Because what I write in this journal, of sorts, is more beneficial for me than the public eye, here are some very honest thoughts straight out of my chair this morning. I want to record my “processing of emotions” for future reference.
If you are not discouraged, mad, frustrated, out of patience, thoroughly ready for your trial to be behind you… I’m happy to catch you at the next posting. I promise to bring back my cheer:)
I thought it was time to share a full view. From size 3x to xlg.
78.2 pounds lost
To save you from doing the math, the scales have barely moved the past two weeks, in SPITE of being on plan and even upping my game. The month of July has been s l o w .
30 weeks. I’m running low on patience in this journey. I want to cross the finish line. I’m tired of being “good” and making wise choices, over and over.
(For those who are new to my blog, this is a page from my story of battling food addiction. I know it isn’t a battle of cancer, of unalterable physical limitations, marriage crisis, financial bleak outlooks, and so many more heartbreaking and mindblowing life stories. BUT, it is my reality and acknowledging its life and death struggle helps in the healing process. At least I hope so.)
I turned to the Songbook this morning, the Psalms of the Bible. The writer David wrestled a lot with his emotions. David sure asked a lot of questions. In the end, his wrestling didn’t always bring him answers to life’s hard questions. Instead of finding answers, he found the Answer Giver.
Seek and Find – a Person, perfect in power and promise!
Could that be the purpose in this journey of mine? Of your own particular hard journey you travel?
Ultimately, seeking not the gifts from our Savior but seeking Him?
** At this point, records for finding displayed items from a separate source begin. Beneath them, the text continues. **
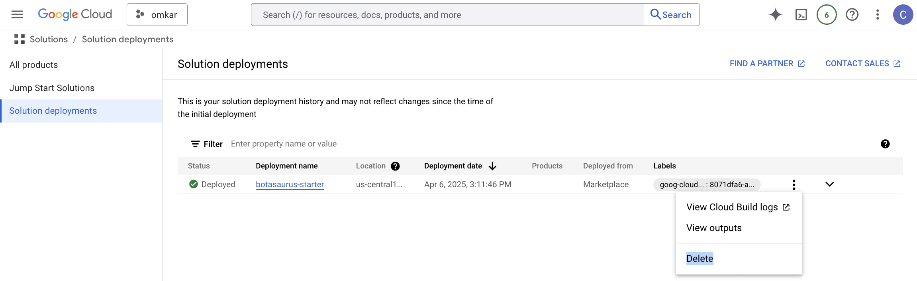Sort by Deployment date arrow
This screenshot has height=281, width=917.
tap(492, 166)
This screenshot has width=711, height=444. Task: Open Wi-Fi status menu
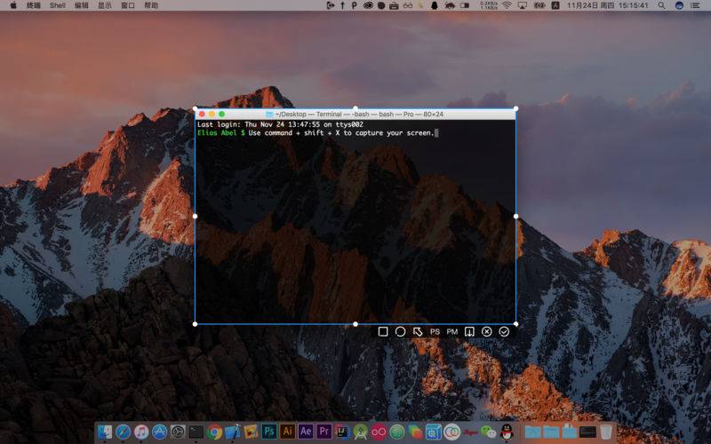[507, 5]
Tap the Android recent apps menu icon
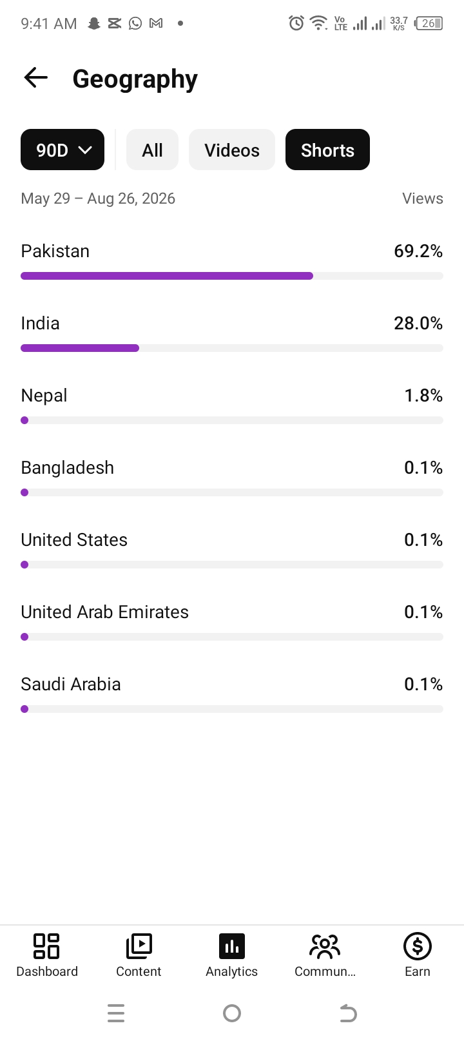 116,1013
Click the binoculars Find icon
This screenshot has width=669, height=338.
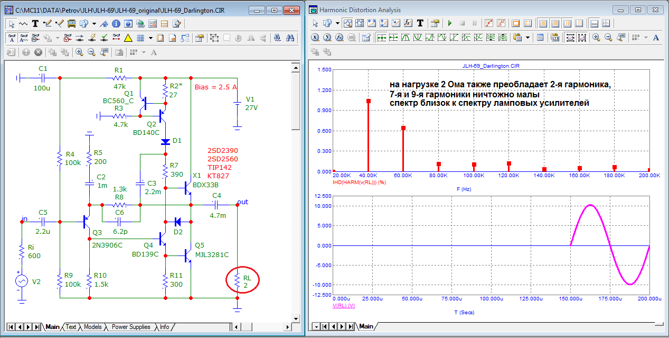point(290,38)
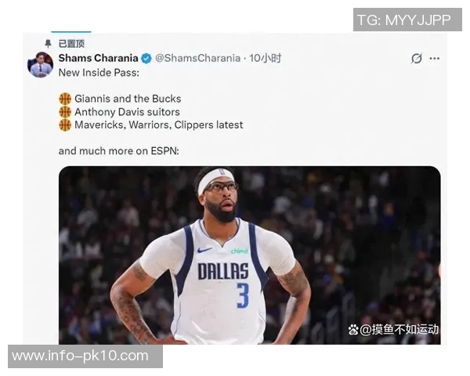The width and height of the screenshot is (470, 376).
Task: Click the pinned pushpin icon
Action: pyautogui.click(x=48, y=44)
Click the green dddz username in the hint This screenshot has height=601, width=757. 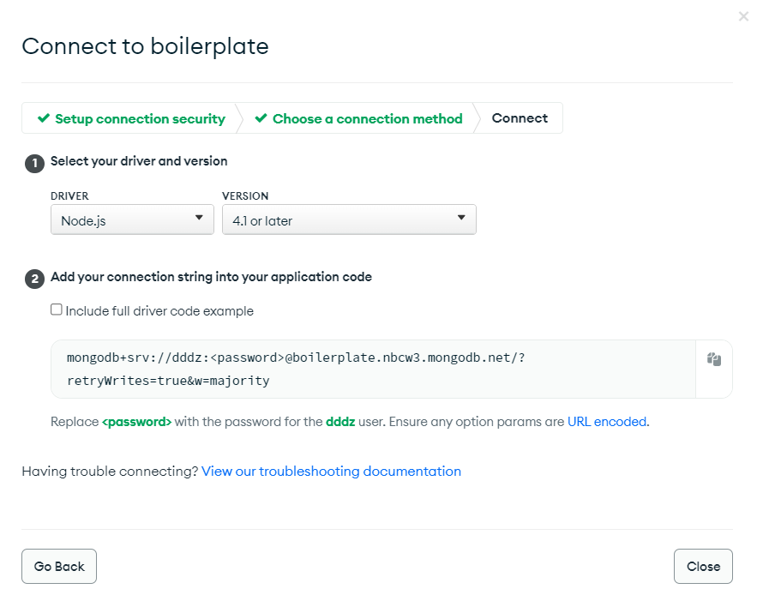tap(340, 422)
How lovely is Your dwelling place, Lord Almighty! My soul yearns, even faints, for the courts of the LORD, my heart and my flesh cry out for the living God. Even the sparrow has found a home… Psalm 84:1-3
Sparrow receives honorary mention in the Songbook!>>>>>>>
I’m sure you’ve heard this: “Don’t stuff your face; face your stuff.” So this month instead of diving into this above… I splurged and bought this below…
Look closely, I am modeling my new necklace treat. It wears better than the scoops of sugar! Still, if there were no consequences…I’d choose the scoops.
Not a sitter or a quitter. I’m a climber… one day I pray it is true of my character. Until then, today I am making the choice to reign in my emotions and trust my Companion (Jesus Christ). He is building my life. AND YOURS TOO!
Join me in smiling in our trenches? I do know some of your trials, and they are deep. I am praying for you.